2 – POR UM ACASO, A PENA DELE DEVE SER DIFERENTE POR CONTA DISSO?
3 – QUE SANHA DOENTIA É ESSA DE VOCÊS QUEREREM POLITIZAR TUDO?
Por mais que você adore usar seu desafeto político como bode expiatório para justificar um crime e alimentar seu ego nas redes sociais, na maioria dos casos, essa relação não existe.
É tão real quanto colocar a culpa no machismo estrutural, no patriarcado, na cultura do estupro, na branquitude eurocêntrica, no buraco na camada de ozônio...
A culpa é individual, não da sociedade. O criminoso é sempre um ou mais indivíduos, não um ente abstrato e genérico.
A faca não entra sozinha no corpo de alguém.
Armas não disparam contra pessoas.
O machismo não estupra ninguém.
Chame as coisas pelo que elas realmente são. Dê nome certo aos bois!
Isso me lembra aquelas manchetes clássicas de jornal: “Caminhão atropela e mata 5 em Curitiba”.
Das duas, uma: ou o caminhão é o Optimus Prime, ou algum motorista bêbado cometeu um crime.
Por mais que eu curta uma ficção científica, fico com a segunda opção, que me soa mais realista.
O perigo começa justamente quando transferimos a responsabilidade, que deveria ser individual, para uma culpa coletiva.
"Não é todo homem, mas é sempre um homem.".
“Todo homem é um estuprador em potencial.”.

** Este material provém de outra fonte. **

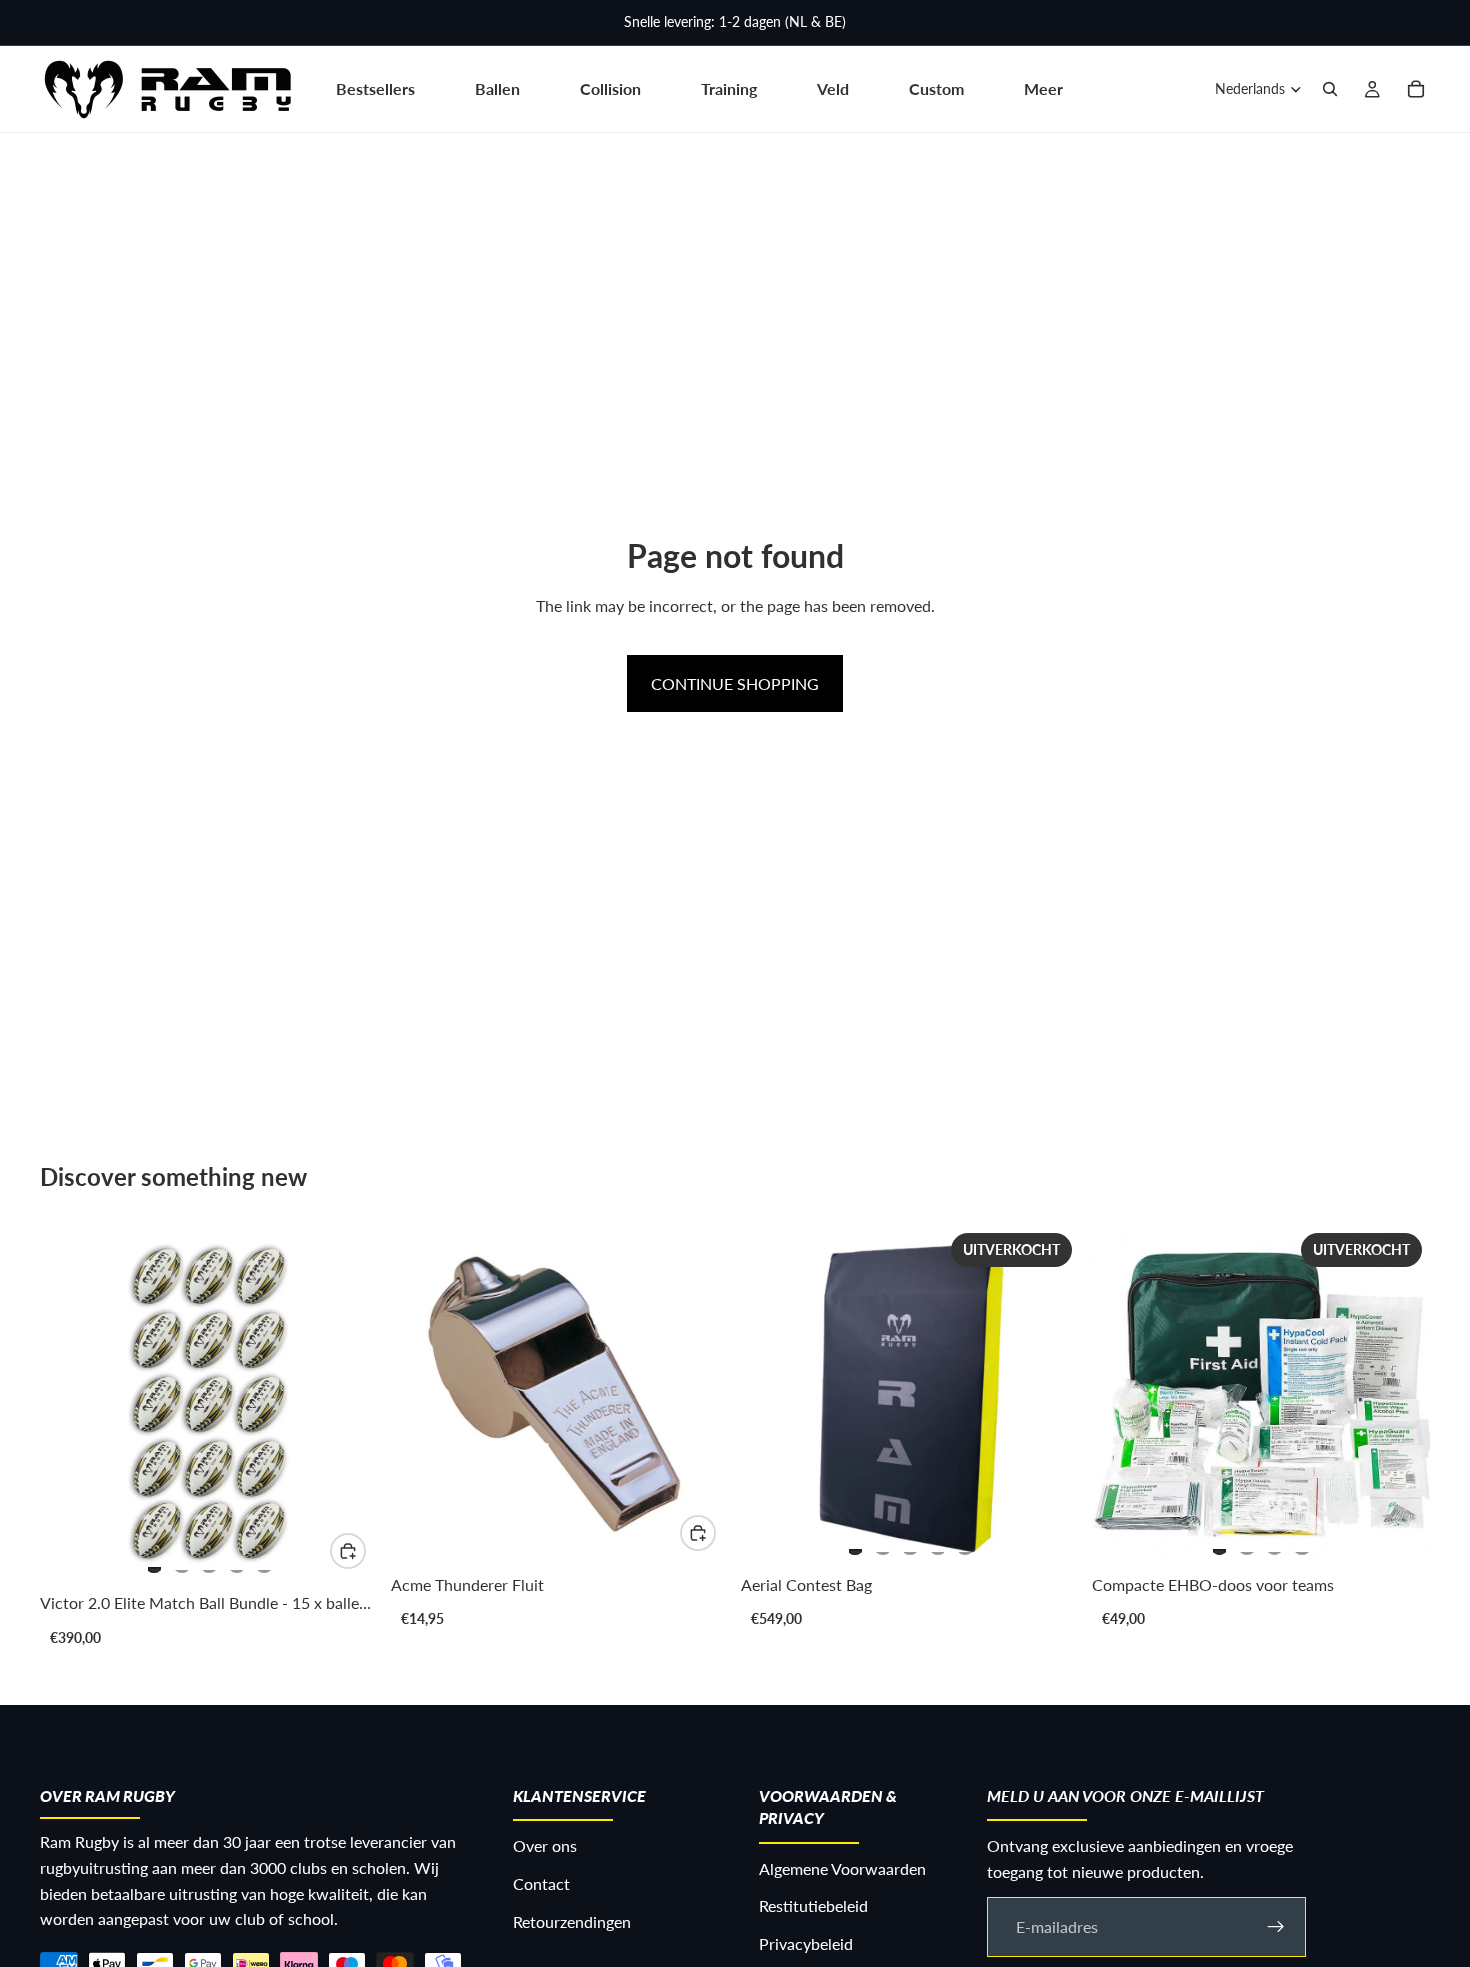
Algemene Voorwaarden (842, 1867)
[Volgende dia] (343, 1404)
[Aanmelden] (1276, 1926)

Ignorando, claro, todos os casos de crianças que foram aliciadas e abusadas por mulheres – e que não deixaram de existir por serem uma minoria.

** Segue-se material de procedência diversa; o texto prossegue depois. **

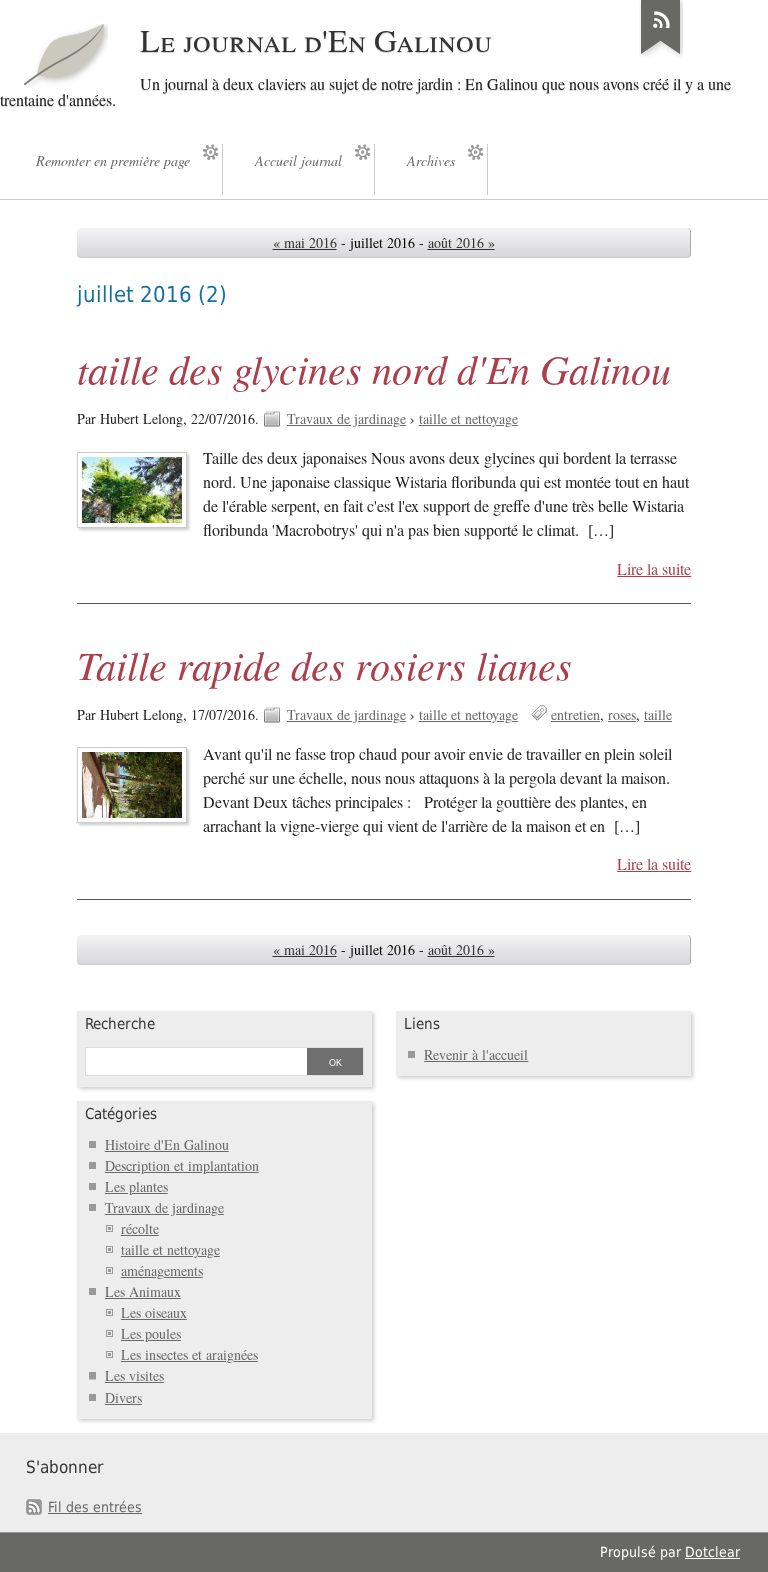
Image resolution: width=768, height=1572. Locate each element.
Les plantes (136, 1186)
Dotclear (712, 1552)
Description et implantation (182, 1165)
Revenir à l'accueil (476, 1054)
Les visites (134, 1375)
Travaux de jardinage (346, 418)
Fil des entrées (95, 1507)
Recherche (120, 1024)
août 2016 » (461, 242)
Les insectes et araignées (189, 1354)
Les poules (151, 1333)
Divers (123, 1397)
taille (658, 714)
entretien (575, 714)
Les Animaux (143, 1291)
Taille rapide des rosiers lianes (324, 664)
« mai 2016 (305, 242)
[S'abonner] (661, 54)
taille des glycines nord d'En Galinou (374, 368)
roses (622, 714)
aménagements (162, 1270)
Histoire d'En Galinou (167, 1144)
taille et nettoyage (468, 418)
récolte (140, 1228)
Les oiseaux (154, 1312)
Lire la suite (654, 569)
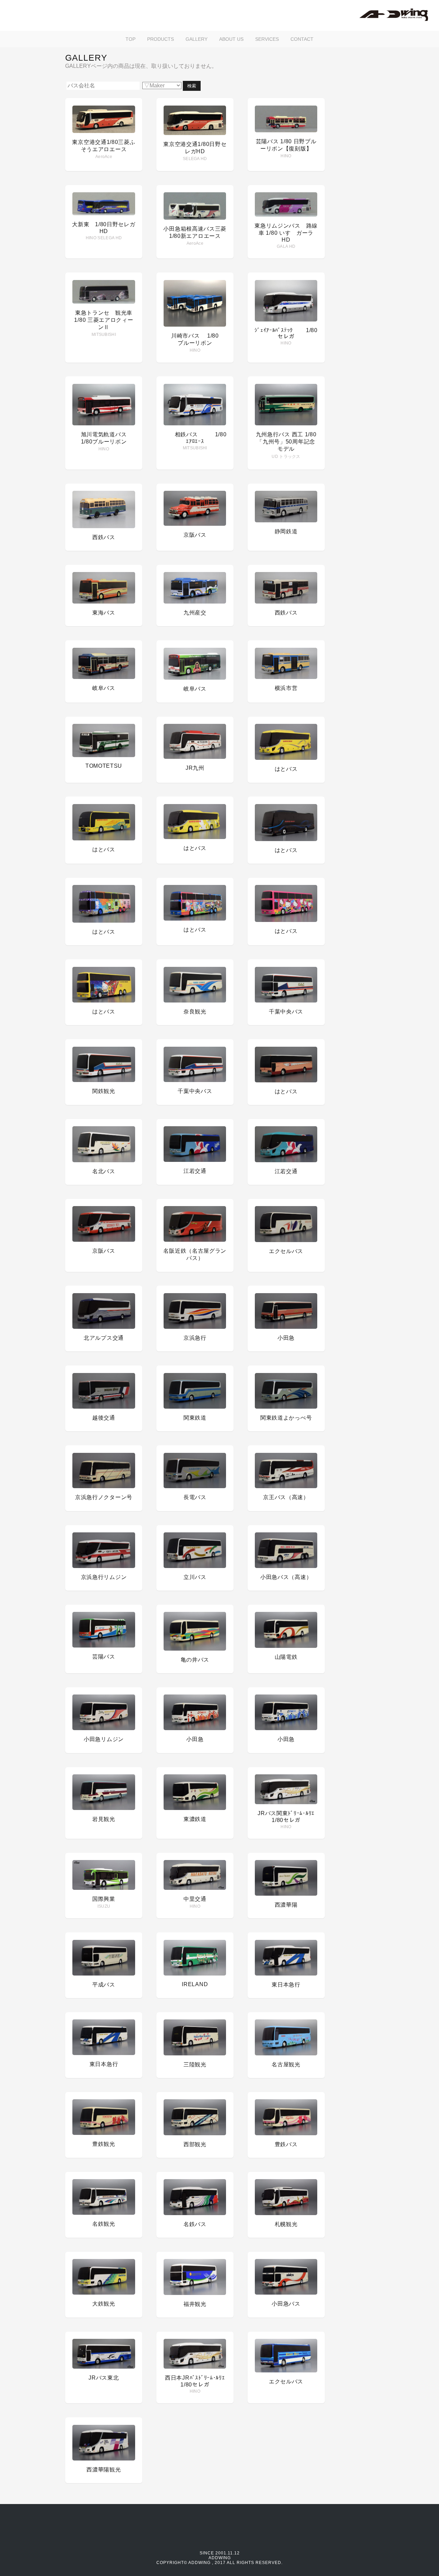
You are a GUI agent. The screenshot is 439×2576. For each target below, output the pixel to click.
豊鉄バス (286, 2144)
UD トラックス (286, 456)
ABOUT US (231, 39)
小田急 (286, 1338)
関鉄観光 (103, 1091)
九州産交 (194, 613)
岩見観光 (103, 1819)
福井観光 (194, 2304)
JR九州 (195, 768)
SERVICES (267, 39)
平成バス (103, 1985)
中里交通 (194, 1899)
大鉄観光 (103, 2304)
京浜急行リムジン (104, 1577)
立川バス (194, 1577)
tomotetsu (103, 766)
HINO (286, 156)
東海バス (103, 613)
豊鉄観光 (103, 2144)
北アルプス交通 (104, 1338)
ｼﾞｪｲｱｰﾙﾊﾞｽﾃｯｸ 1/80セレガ (286, 333)
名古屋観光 (286, 2064)
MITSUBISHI (104, 334)
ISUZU (103, 1906)
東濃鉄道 (194, 1819)
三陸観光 (194, 2064)
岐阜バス (103, 688)
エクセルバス (286, 1251)
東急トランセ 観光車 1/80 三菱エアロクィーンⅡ (103, 320)
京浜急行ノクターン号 (103, 1497)
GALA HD (286, 246)
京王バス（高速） (286, 1497)
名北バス (103, 1171)
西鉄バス (103, 537)
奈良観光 (194, 1011)
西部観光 (194, 2144)
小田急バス (286, 2304)
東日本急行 (286, 1985)
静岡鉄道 (286, 531)
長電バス (194, 1497)
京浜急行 (194, 1338)
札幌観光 (286, 2224)
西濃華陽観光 (103, 2469)
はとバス (286, 769)
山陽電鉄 (286, 1657)
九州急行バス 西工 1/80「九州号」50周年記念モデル (286, 442)
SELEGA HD (195, 158)
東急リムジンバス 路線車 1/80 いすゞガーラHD (286, 233)
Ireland (195, 1984)
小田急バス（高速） (286, 1577)
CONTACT (301, 39)
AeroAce (103, 156)
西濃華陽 (286, 1905)
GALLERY (196, 39)
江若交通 (194, 1171)
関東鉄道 (194, 1418)
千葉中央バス (286, 1011)
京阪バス (194, 535)
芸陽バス (103, 1657)
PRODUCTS (160, 39)
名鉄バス (194, 2224)
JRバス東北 (103, 2378)
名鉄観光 (103, 2224)
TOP (130, 39)
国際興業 (103, 1899)
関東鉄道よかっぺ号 (286, 1418)
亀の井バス (195, 1660)
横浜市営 (286, 688)
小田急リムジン (104, 1739)
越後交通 (103, 1418)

O fato de ser homem, mulher, branco, negro, baixinho, gordinho, aleijado, trans, ciborgue, flamenguista, samambaia ou pinguim de Madagascar é irrelevante, percebe?

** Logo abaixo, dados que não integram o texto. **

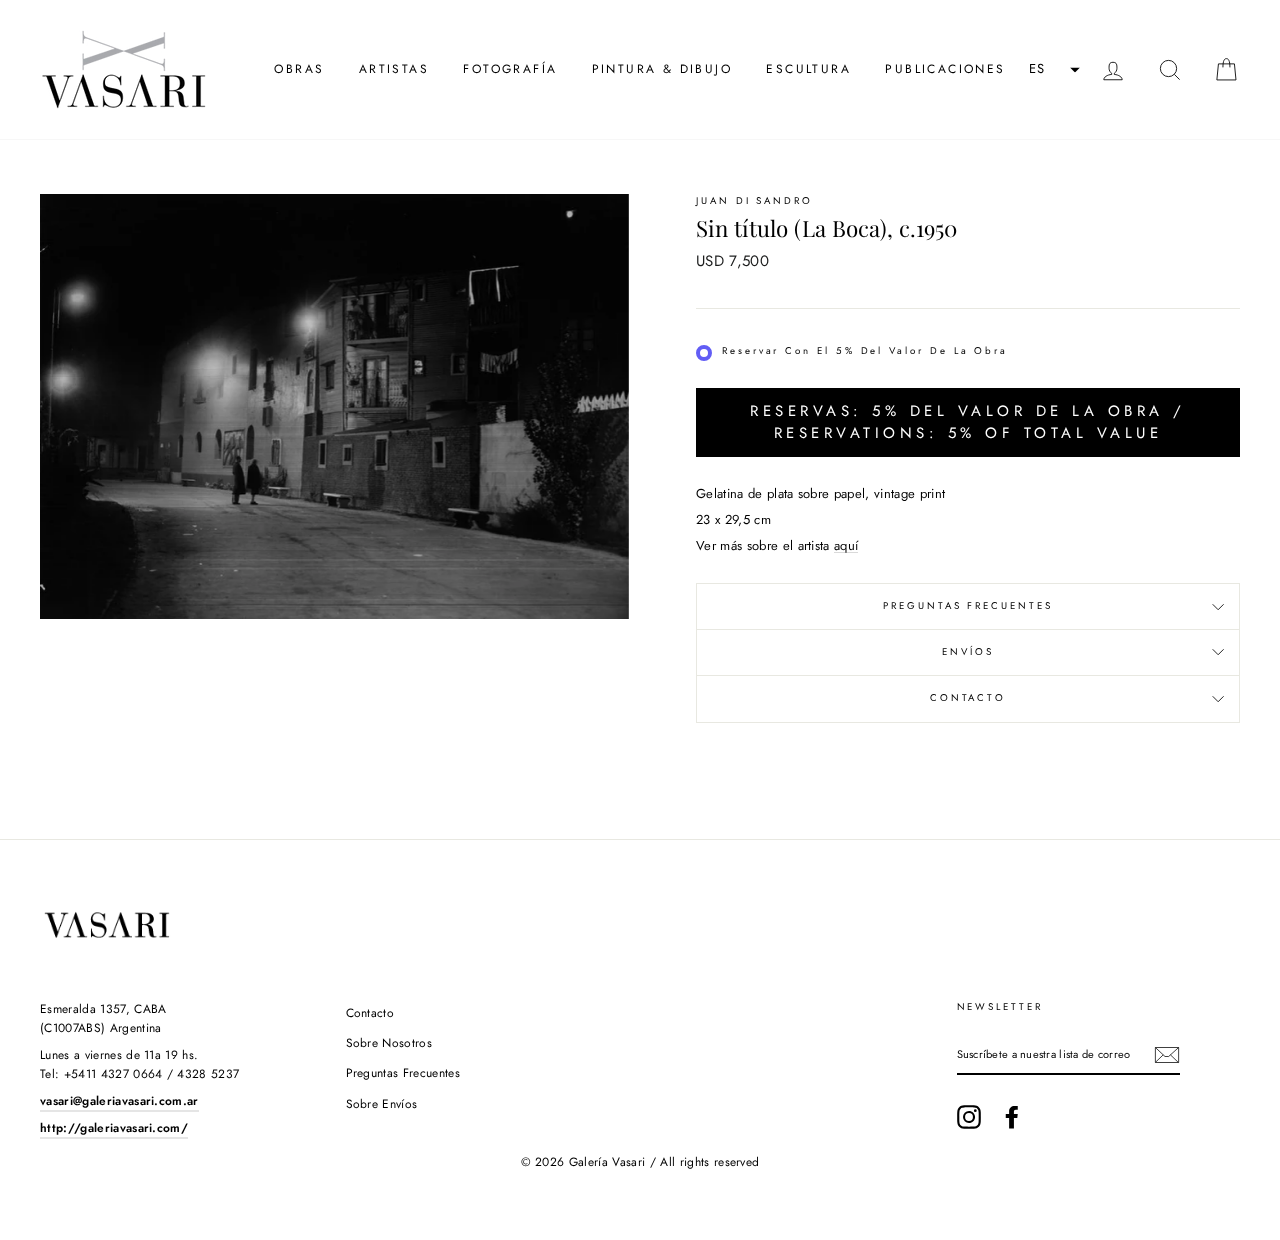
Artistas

“Ain mas ele é apoiador do político X...”
E se ele fosse apoiador do político Y, a pena deveria ser outra? Deveríamos passar pano então só porque ele está do “””nosso lado”””? - com muitas aspas, por favor.
O tal médico anestesista, se é que podemos chamá-lo assim, é um criminoso que deveria ter suas bolas arrancadas e ser obrigado a ingeri-las no café da manhã, além de passar o maior tempo possível na cadeia, de preferência numa cela minúscula lotada de grandalhões que adorariam fazer uma brincadeira paz e amor com seu traseiro todas as noites ao longo dos anos. E isso porque estou pegando leve.
Petista ou bolsonarista, esse é o mínimo aceitável para um monstro dessa estirpe.
Fica aqui meu pedido: pare de dar tanta importância para abstrações irrelevantes e comece a enxergar a realidade que o cerca de forma mais objetiva.
Ou vai acabar culpando a sociedade, o comunismo, o neoliberalismo, o machismo estrutural, o patriarcado, a gordofobia e o racismo pelos crimes cometidos única e exclusivamente por aqueles que são os verdadeiros culpados: os indivíduos.